October 1, 2008 — To read the full article, please click here.
Michèle A. Flournoy is president and cofounder of the Center for a New American Security (CNAS) and a former principal deputy assistant secretary of defense in the Clinton administration.
Shawn Brimley is a fellow at CNAS.
The next U.S. commander in chief will face the most daunting defense inheritance in generations when he takes the oath of office in January. Not since the Johnson-Nixon handoff 40 years ago has the country faced such a challenging wartime transition. Ongoing wars in Iraq and Afghanistan will force the new president to make early and consequential decisions regarding the U.S. approach toward both conflicts as well as the search for al Qaeda's top leadership in the lawless frontier lands along the Afghan-Pakistani border. President John McCain or Barack Obama will inherit a military that, although still the best in the world, is experiencing profound strains after nearly seven years of constant warfare. A young person entering the combat branches of the Army or Marine Corps in the months following the September 11 terrorist attacks has almost certainly deployed numerous times to Afghanistan and/or Iraq. An entire generation of young military personnel has endured years of difficult and heroic service and sacrifice. Their morale is high, but they and their families are tired.

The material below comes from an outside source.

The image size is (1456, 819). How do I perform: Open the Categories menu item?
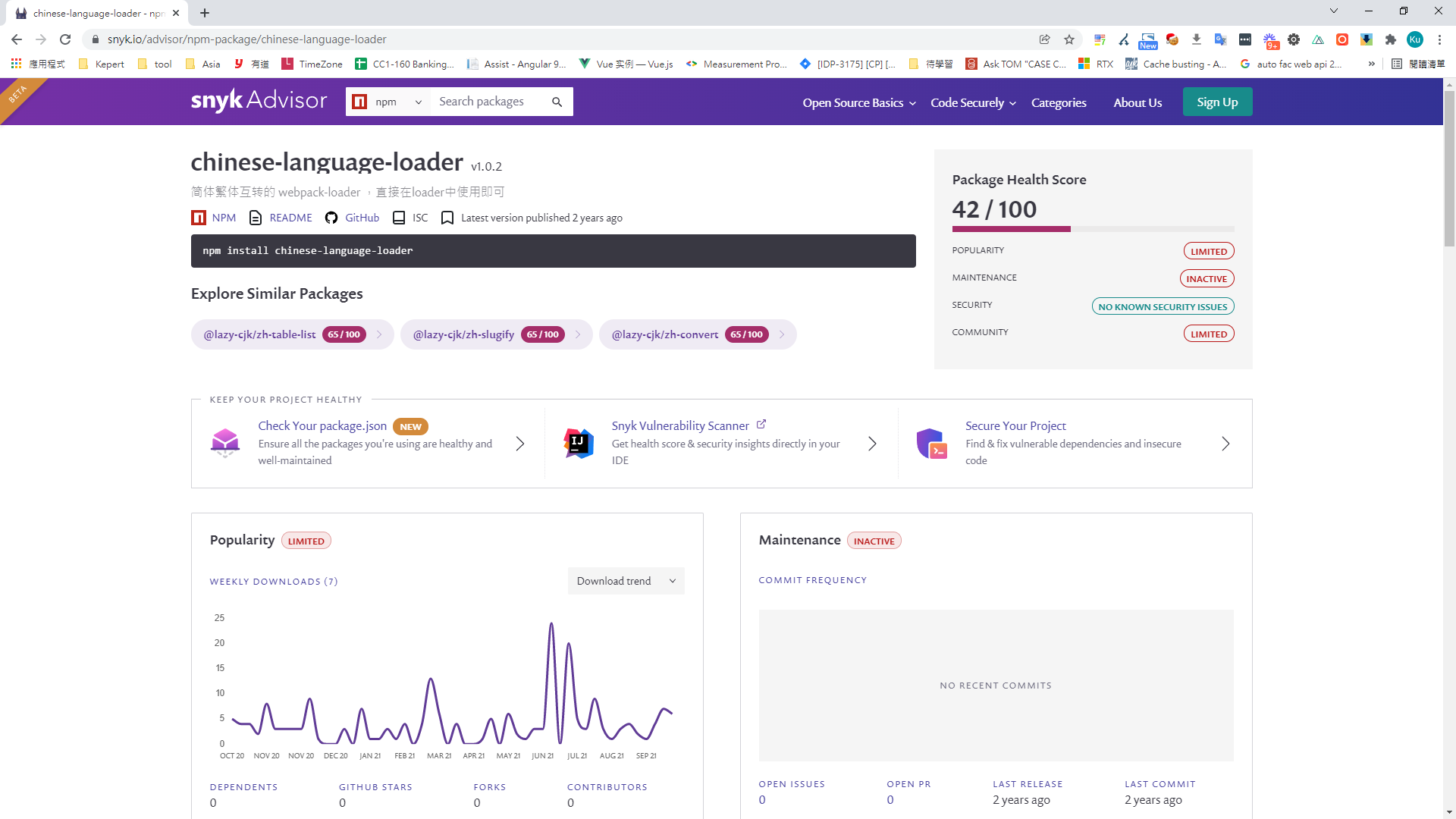coord(1059,102)
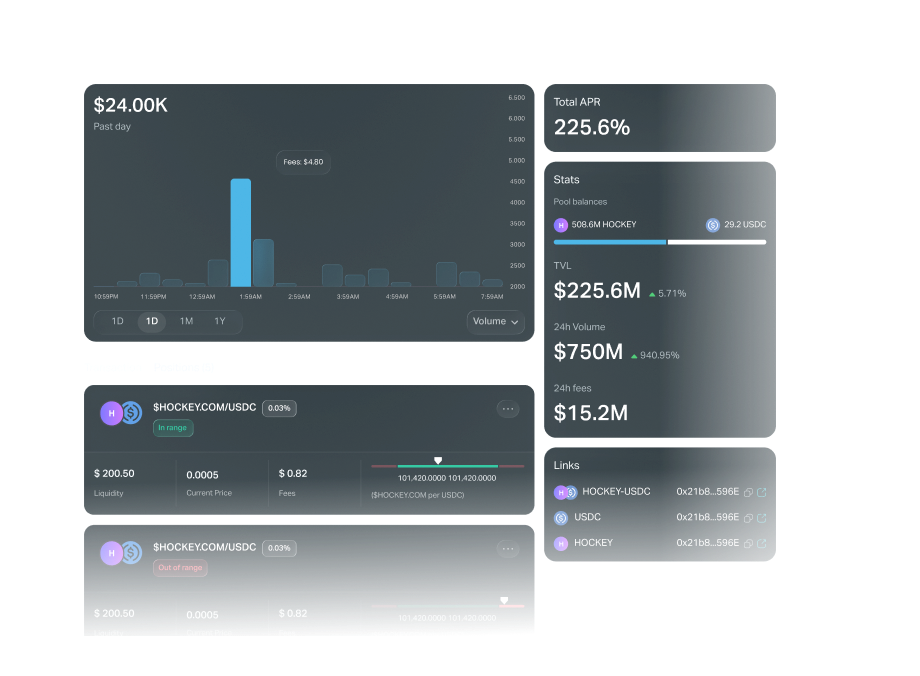Open HOCKEY-USDC address in external explorer

pos(762,492)
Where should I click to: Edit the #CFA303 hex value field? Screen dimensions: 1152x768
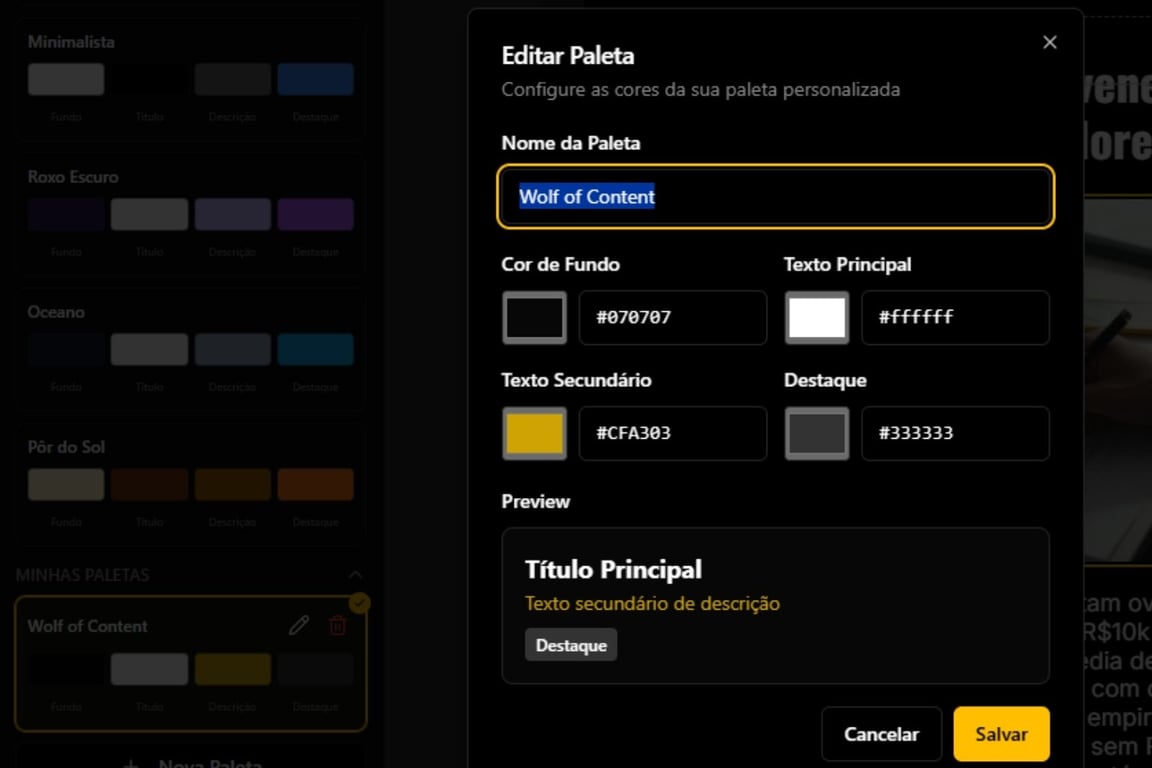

The next secretary of defense will inherit a department that also is under enormous pressure. The constant imperative to support forward-deployed forces engaged in current operations has strained the ability of the military services and their civilian leaders to adequately plan for a complex and uncertain future. The high financial costs of two wars, rapidly increasing personnel obligations, and huge cost overruns in most major procurement programs have caused Pentagon spending to skyrocket. With the U.S. economy sliding toward recession and the national deficit and foreign debt rising to unprecedented levels, the next president and secretary of defense will need to avoid strategic overstretch and make difficult decisions about where to place emphasis and how to prudently balance risk.

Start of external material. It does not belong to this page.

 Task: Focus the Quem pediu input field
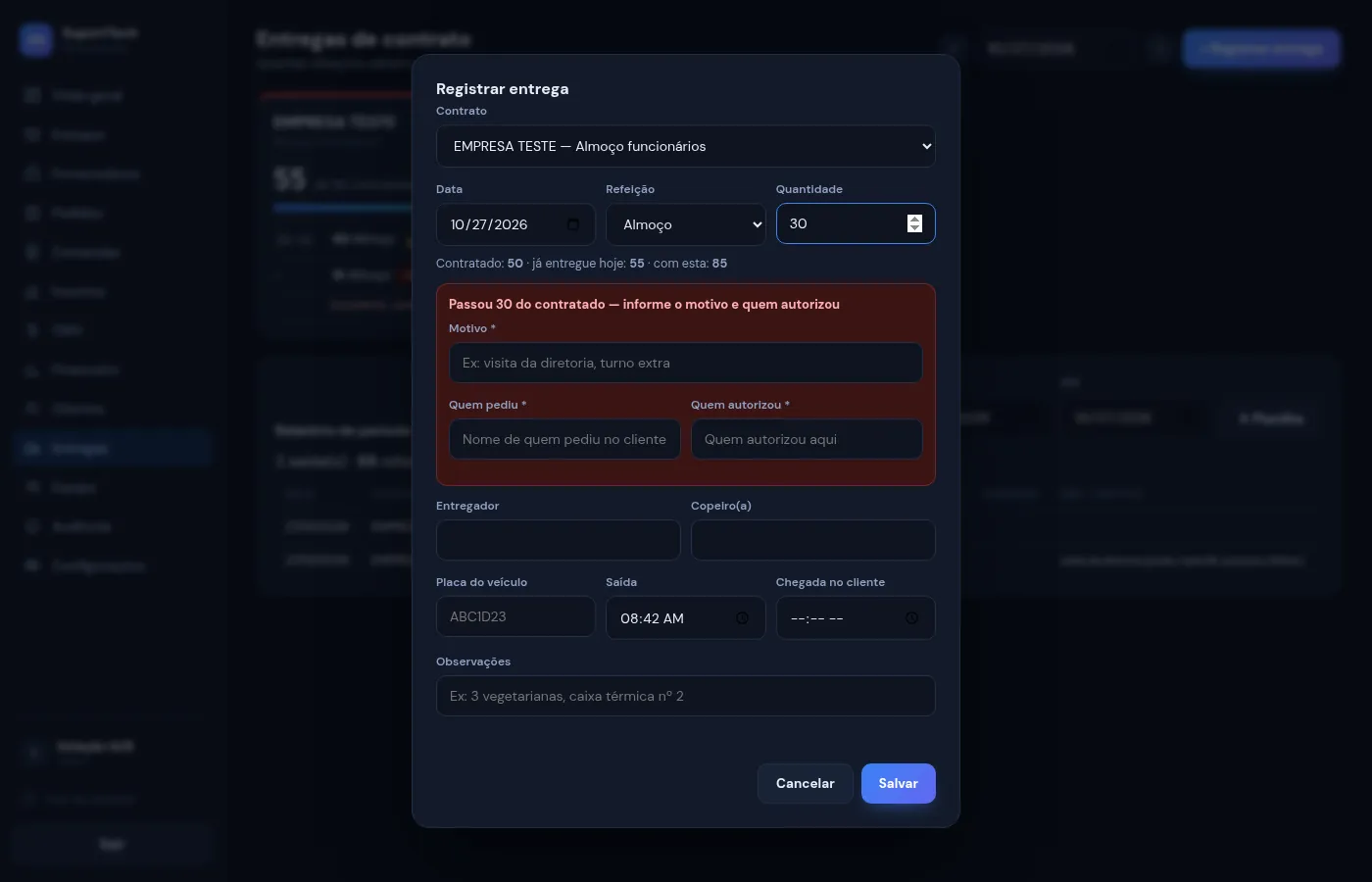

The next Pentagon team will thus be faced with the dual challenge of presenting the new commander in chief with the best possible advice on key current wartime decisions while providing the support and leadership necessary to prepare U.S. armed forces for a future far different from the one for which they were optimized. This challenging endeavor will require forming a comprehensive and strategic view in order to chart a way forward.